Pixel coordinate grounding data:
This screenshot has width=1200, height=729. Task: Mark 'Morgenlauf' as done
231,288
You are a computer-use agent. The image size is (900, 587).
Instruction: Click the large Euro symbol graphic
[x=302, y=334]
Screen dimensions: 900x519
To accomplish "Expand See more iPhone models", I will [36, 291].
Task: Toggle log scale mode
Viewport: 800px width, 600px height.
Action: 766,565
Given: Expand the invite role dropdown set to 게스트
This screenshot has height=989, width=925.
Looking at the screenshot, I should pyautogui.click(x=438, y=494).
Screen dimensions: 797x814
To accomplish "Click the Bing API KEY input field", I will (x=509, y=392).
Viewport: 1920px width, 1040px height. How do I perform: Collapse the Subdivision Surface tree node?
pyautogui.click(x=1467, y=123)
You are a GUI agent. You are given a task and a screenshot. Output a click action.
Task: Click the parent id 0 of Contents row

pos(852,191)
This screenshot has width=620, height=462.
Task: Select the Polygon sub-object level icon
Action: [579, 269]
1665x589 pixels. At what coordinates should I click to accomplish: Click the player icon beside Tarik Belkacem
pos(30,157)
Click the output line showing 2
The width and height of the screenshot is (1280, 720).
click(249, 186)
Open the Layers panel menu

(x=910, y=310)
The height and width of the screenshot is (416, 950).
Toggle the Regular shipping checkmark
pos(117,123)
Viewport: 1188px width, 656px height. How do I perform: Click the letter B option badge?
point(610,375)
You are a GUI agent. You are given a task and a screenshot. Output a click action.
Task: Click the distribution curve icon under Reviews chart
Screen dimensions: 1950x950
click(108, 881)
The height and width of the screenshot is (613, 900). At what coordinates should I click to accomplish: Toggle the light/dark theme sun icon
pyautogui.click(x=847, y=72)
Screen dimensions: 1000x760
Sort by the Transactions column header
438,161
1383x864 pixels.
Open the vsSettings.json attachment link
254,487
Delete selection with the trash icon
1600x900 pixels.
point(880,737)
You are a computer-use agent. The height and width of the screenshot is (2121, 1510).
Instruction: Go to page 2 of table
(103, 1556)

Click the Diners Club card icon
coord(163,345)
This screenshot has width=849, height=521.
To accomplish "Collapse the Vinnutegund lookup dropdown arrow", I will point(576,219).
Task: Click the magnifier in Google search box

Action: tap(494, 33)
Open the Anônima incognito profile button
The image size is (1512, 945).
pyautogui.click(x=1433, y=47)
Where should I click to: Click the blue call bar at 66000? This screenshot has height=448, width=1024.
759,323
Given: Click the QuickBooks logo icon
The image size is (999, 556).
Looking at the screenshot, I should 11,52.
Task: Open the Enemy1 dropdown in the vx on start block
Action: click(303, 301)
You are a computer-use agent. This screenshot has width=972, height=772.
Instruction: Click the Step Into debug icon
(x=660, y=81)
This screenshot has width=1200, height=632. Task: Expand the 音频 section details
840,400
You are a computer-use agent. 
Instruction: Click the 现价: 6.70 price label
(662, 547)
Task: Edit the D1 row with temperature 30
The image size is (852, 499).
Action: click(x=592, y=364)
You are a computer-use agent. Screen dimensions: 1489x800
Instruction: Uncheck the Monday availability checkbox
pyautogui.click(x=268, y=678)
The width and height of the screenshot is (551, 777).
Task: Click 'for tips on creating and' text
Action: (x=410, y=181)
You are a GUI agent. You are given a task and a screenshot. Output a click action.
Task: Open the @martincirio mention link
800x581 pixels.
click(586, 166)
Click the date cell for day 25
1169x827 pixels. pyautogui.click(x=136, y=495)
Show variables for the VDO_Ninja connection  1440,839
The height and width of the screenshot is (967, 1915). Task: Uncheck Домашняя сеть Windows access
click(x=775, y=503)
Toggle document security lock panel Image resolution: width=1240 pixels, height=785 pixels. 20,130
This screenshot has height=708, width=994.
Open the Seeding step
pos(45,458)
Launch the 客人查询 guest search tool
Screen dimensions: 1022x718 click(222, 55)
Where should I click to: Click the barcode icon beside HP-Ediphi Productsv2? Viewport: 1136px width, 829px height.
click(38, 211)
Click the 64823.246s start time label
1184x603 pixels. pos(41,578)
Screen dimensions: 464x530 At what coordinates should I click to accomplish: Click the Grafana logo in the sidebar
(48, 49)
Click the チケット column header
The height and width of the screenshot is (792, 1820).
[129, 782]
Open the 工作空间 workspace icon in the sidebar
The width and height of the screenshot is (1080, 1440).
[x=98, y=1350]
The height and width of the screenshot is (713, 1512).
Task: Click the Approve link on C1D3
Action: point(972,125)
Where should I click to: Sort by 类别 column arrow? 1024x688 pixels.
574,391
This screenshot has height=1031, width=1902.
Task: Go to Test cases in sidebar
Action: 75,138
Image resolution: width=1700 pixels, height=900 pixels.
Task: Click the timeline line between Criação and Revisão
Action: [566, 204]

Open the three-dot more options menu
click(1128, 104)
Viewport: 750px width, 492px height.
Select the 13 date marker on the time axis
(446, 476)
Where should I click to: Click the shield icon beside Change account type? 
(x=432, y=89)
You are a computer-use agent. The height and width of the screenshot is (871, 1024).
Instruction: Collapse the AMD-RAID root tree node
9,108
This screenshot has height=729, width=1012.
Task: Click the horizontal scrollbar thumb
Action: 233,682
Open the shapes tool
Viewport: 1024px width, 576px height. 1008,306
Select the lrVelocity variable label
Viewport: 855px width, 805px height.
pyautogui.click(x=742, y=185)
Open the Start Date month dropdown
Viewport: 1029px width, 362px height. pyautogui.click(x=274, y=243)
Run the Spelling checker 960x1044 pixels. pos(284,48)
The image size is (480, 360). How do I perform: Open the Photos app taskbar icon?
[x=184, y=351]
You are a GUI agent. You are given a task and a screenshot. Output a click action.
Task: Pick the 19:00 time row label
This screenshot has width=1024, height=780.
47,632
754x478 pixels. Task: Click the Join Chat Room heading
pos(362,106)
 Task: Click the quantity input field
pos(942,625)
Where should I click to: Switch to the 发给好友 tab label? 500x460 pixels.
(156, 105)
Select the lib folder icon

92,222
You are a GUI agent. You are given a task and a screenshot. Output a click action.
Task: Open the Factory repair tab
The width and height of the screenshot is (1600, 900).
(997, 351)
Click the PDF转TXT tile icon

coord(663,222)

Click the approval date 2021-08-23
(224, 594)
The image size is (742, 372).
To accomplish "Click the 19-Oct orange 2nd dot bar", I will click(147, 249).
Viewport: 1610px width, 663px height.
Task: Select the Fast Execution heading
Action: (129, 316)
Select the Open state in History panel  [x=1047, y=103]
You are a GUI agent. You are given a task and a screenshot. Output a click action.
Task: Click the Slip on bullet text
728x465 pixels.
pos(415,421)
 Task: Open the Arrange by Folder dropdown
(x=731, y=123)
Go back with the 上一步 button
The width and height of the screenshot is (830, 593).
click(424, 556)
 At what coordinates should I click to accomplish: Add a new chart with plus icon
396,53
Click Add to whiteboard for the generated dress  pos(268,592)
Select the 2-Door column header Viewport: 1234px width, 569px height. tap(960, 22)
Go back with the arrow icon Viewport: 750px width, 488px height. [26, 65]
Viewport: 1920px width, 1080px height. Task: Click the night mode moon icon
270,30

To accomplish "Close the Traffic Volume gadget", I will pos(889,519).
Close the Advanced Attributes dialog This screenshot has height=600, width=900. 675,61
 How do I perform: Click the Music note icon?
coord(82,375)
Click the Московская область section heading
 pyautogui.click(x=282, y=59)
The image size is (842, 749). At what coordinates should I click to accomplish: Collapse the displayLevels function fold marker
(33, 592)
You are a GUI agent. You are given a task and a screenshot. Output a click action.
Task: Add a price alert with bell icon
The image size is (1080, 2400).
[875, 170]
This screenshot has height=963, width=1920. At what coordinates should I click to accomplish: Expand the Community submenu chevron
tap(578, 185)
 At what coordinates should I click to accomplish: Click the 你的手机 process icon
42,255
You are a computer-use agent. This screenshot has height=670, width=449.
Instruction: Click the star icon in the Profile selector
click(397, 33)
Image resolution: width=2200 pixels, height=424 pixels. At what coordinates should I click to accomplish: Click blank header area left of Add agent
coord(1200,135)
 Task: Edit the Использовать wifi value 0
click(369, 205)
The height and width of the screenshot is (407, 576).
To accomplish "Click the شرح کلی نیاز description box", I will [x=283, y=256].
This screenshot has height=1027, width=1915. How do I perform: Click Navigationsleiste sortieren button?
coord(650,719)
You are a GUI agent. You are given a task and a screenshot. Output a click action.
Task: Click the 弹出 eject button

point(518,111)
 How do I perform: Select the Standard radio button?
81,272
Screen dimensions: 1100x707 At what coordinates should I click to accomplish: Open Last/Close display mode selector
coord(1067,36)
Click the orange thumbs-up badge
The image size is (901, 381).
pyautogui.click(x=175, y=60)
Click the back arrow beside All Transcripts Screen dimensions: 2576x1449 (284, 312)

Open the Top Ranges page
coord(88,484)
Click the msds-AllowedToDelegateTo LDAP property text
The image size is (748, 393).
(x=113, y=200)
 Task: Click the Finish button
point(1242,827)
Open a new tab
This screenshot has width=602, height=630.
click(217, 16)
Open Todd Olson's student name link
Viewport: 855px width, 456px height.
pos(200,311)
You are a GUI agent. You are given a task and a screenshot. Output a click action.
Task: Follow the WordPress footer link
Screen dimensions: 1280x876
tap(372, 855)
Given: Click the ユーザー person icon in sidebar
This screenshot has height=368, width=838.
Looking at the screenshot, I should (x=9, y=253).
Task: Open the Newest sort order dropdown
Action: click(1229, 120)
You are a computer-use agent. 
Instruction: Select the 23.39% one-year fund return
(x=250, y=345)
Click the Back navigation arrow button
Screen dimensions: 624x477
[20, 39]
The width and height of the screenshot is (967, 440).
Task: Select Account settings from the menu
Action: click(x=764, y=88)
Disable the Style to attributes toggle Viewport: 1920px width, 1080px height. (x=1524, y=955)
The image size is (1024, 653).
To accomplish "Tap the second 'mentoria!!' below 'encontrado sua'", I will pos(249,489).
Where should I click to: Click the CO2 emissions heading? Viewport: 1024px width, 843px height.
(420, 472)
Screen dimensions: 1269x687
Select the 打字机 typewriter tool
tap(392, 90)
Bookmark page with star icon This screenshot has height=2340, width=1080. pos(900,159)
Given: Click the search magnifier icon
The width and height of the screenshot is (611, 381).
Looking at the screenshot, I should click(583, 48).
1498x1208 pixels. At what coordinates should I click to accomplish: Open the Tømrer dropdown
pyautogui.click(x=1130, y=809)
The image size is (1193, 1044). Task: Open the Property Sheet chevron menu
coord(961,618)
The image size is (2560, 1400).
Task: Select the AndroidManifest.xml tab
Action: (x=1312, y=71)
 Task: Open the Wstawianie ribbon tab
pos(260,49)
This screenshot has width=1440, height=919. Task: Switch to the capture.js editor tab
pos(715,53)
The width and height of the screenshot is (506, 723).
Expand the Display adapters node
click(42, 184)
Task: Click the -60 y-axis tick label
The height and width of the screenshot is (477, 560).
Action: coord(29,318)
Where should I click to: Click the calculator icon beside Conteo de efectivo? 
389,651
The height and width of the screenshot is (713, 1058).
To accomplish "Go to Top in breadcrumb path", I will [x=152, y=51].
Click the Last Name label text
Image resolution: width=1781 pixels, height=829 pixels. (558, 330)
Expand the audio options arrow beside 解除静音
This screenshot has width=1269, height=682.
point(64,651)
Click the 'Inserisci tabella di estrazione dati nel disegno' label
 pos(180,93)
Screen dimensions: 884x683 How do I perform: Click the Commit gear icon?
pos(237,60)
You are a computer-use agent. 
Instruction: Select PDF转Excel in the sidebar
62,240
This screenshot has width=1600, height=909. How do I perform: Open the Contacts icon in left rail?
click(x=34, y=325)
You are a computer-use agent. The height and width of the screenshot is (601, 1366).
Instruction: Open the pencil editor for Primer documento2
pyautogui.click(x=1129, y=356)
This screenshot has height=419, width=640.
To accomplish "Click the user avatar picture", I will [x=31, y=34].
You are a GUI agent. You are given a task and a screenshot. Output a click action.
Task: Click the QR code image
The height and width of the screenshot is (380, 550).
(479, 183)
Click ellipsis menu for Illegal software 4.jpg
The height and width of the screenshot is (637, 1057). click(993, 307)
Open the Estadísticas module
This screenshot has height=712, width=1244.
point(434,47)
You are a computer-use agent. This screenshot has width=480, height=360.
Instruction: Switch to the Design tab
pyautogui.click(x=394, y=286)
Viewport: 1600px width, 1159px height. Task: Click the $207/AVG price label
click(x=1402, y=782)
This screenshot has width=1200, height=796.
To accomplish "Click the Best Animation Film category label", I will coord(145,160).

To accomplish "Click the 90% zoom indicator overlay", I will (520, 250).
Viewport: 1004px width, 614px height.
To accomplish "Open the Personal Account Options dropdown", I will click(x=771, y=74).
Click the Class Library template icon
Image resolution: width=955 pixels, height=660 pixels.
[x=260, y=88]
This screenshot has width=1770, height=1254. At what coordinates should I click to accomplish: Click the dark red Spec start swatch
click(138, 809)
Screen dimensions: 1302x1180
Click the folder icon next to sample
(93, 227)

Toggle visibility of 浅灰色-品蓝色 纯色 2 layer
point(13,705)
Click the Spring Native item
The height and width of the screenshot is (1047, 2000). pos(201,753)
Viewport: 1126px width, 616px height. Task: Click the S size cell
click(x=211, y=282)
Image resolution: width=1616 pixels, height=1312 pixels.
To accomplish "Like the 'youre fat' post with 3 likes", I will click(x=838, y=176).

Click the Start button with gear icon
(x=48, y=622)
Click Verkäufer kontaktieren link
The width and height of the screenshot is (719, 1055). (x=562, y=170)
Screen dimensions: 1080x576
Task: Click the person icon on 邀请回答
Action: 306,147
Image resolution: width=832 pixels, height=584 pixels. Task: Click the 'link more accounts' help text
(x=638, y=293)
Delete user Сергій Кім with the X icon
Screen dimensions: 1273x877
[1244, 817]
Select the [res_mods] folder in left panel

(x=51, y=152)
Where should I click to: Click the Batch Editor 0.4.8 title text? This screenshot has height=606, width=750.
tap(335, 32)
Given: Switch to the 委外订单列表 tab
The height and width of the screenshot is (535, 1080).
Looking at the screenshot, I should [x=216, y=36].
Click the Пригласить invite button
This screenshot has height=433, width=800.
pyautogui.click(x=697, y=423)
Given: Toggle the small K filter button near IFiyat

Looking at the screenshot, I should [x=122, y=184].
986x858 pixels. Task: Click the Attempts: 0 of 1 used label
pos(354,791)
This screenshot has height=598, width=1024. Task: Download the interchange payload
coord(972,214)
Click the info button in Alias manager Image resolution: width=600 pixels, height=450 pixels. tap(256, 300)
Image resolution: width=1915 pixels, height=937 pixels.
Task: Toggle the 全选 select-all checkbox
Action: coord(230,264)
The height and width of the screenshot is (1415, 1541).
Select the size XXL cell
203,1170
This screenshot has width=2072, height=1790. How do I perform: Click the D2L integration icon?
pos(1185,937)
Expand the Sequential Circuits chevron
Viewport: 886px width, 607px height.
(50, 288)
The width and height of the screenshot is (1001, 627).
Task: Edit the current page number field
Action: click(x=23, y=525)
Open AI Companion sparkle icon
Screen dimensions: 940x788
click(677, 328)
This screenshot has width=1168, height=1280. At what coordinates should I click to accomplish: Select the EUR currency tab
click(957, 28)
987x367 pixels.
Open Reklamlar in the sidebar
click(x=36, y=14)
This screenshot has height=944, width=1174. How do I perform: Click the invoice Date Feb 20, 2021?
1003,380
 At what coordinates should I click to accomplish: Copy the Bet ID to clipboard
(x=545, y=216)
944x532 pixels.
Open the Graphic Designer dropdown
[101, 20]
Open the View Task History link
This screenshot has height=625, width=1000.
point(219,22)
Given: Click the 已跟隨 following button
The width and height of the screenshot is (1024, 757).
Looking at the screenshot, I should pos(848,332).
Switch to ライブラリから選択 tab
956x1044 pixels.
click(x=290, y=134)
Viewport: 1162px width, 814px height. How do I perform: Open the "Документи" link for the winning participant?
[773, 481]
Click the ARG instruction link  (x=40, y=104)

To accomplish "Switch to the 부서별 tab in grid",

**Exercise instructions:** Print again the lines of the entries above that fall between the line holding "Instruction: Select PDF转Excel in the sidebar" and the line holding "has width=480, height=360.", inclusive, exactly as they stand.

**Your response:**
Instruction: Select PDF转Excel in the sidebar
62,240
This screenshot has width=1600, height=909. How do I perform: Open the Contacts icon in left rail?
click(x=34, y=325)
You are a computer-use agent. The height and width of the screenshot is (601, 1366).
Instruction: Open the pencil editor for Primer documento2
pyautogui.click(x=1129, y=356)
This screenshot has height=419, width=640.
To accomplish "Click the user avatar picture", I will [x=31, y=34].
You are a GUI agent. You are given a task and a screenshot. Output a click action.
Task: Click the QR code image
The height and width of the screenshot is (380, 550).
(479, 183)
Click ellipsis menu for Illegal software 4.jpg
The height and width of the screenshot is (637, 1057). click(993, 307)
Open the Estadísticas module
This screenshot has height=712, width=1244.
point(434,47)
You are a computer-use agent. This screenshot has width=480, height=360.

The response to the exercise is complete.